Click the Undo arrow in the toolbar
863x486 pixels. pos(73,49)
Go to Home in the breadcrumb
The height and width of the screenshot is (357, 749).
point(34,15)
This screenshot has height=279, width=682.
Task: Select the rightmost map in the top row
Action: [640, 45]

============================================================

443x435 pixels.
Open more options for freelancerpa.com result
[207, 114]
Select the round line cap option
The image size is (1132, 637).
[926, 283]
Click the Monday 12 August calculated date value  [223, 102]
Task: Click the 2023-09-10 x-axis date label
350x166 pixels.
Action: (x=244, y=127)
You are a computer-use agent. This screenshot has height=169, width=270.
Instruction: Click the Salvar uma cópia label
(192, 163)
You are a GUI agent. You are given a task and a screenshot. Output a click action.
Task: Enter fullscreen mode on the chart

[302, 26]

============================================================

**Exercise**
Tally every line in the listing above that contains "agent", then state only the total.

**Exercise answer**
2